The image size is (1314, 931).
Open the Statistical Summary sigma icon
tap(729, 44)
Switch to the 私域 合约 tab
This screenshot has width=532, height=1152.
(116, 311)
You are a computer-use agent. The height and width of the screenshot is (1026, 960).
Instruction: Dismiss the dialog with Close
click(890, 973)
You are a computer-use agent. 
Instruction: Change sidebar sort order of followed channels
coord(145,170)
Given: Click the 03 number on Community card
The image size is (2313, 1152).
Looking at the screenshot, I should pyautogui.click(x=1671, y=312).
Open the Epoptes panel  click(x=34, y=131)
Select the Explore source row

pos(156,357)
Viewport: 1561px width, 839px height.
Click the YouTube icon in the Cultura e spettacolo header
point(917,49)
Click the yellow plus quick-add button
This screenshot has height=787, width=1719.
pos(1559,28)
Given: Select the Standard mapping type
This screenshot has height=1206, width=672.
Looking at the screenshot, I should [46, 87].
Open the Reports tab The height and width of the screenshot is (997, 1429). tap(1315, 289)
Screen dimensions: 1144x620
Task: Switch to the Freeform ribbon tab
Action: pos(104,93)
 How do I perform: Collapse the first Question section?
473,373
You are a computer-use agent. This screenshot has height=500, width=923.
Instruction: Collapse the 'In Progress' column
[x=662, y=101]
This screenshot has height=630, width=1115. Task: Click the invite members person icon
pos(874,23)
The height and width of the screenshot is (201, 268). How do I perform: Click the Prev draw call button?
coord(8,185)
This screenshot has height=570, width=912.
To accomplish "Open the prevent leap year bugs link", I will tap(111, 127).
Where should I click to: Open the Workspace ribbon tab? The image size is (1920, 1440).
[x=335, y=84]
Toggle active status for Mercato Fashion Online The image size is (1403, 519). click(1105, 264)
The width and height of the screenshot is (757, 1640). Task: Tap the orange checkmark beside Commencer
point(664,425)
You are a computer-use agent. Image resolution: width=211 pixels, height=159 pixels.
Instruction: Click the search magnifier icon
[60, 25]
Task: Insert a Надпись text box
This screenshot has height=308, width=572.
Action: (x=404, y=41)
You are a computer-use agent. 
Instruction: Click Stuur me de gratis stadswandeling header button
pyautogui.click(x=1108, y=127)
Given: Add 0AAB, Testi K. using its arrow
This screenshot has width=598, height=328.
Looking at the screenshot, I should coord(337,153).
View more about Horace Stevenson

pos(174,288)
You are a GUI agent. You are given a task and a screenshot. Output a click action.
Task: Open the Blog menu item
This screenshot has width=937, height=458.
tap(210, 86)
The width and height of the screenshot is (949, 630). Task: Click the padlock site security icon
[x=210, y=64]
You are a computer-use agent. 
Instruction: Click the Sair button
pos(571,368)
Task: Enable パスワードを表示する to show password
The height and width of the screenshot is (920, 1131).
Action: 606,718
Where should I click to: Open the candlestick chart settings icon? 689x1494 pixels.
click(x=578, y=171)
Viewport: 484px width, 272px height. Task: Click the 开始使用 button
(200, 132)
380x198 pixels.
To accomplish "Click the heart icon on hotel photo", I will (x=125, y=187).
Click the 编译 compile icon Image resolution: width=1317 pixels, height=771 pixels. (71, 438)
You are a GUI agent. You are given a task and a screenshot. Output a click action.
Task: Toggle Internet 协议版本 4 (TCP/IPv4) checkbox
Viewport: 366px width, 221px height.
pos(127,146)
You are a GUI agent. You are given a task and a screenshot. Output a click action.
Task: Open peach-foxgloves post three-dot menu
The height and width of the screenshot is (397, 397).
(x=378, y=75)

········

*Objective*.
Give the data above as a numbered list, with the blank lines left out.

*Output*.
1. The image size is (1314, 931).
2. Open the Statistical Summary sigma icon
3. tap(729, 44)
4. Switch to the 私域 合约 tab
5. This screenshot has width=532, height=1152.
6. (116, 311)
7. You are a computer-use agent. The height and width of the screenshot is (1026, 960).
8. Instruction: Dismiss the dialog with Close
9. click(890, 973)
10. You are a computer-use agent. 
11. Instruction: Change sidebar sort order of followed channels
12. coord(145,170)
13. Given: Click the 03 number on Community card
14. The image size is (2313, 1152).
15. Looking at the screenshot, I should pyautogui.click(x=1671, y=312).
16. Open the Epoptes panel  click(x=34, y=131)
17. Select the Explore source row
18. pos(156,357)
19. Viewport: 1561px width, 839px height.
20. Click the YouTube icon in the Cultura e spettacolo header
21. point(917,49)
22. Click the yellow plus quick-add button
23. This screenshot has height=787, width=1719.
24. pos(1559,28)
25. Given: Select the Standard mapping type
26. This screenshot has height=1206, width=672.
27. Looking at the screenshot, I should [46, 87].
28. Open the Reports tab The height and width of the screenshot is (997, 1429). tap(1315, 289)
29. Screen dimensions: 1144x620
30. Task: Switch to the Freeform ribbon tab
31. Action: pos(104,93)
32.  How do I perform: Collapse the first Question section?
33. 473,373
34. You are a computer-use agent. This screenshot has height=500, width=923.
35. Instruction: Collapse the 'In Progress' column
36. [x=662, y=101]
37. This screenshot has height=630, width=1115. Task: Click the invite members person icon
38. pos(874,23)
39. The height and width of the screenshot is (201, 268). How do I perform: Click the Prev draw call button?
40. coord(8,185)
41. This screenshot has height=570, width=912.
42. To accomplish "Open the prevent leap year bugs link", I will tap(111, 127).
43. Where should I click to: Open the Workspace ribbon tab? The image size is (1920, 1440).
44. [x=335, y=84]
45. Toggle active status for Mercato Fashion Online The image size is (1403, 519). click(1105, 264)
46. The width and height of the screenshot is (757, 1640). Task: Tap the orange checkmark beside Commencer
47. point(664,425)
48. You are a computer-use agent. Image resolution: width=211 pixels, height=159 pixels.
49. Instruction: Click the search magnifier icon
50. [60, 25]
51. Task: Insert a Надпись text box
52. This screenshot has height=308, width=572.
53. Action: (x=404, y=41)
54. You are a computer-use agent. 
55. Instruction: Click Stuur me de gratis stadswandeling header button
56. pyautogui.click(x=1108, y=127)
57. Given: Add 0AAB, Testi K. using its arrow
58. This screenshot has width=598, height=328.
59. Looking at the screenshot, I should coord(337,153).
60. View more about Horace Stevenson
61. pos(174,288)
62. You are a GUI agent. You are given a task and a screenshot. Output a click action.
63. Task: Open the Blog menu item
64. This screenshot has width=937, height=458.
65. tap(210, 86)
66. The width and height of the screenshot is (949, 630). Task: Click the padlock site security icon
67. [x=210, y=64]
68. You are a computer-use agent. 
69. Instruction: Click the Sair button
70. pos(571,368)
71. Task: Enable パスワードを表示する to show password
72. The height and width of the screenshot is (920, 1131).
73. Action: 606,718
74. Where should I click to: Open the candlestick chart settings icon? 689x1494 pixels.
75. click(x=578, y=171)
76. Viewport: 484px width, 272px height. Task: Click the 开始使用 button
77. (200, 132)
78. 380x198 pixels.
79. To accomplish "Click the heart icon on hotel photo", I will (x=125, y=187).
80. Click the 编译 compile icon Image resolution: width=1317 pixels, height=771 pixels. (71, 438)
81. You are a GUI agent. You are given a task and a screenshot. Output a click action.
82. Task: Toggle Internet 协议版本 4 (TCP/IPv4) checkbox
83. Viewport: 366px width, 221px height.
84. pos(127,146)
85. You are a GUI agent. You are given a task and a screenshot. Output a click action.
86. Task: Open peach-foxgloves post three-dot menu
87. The height and width of the screenshot is (397, 397).
88. (x=378, y=75)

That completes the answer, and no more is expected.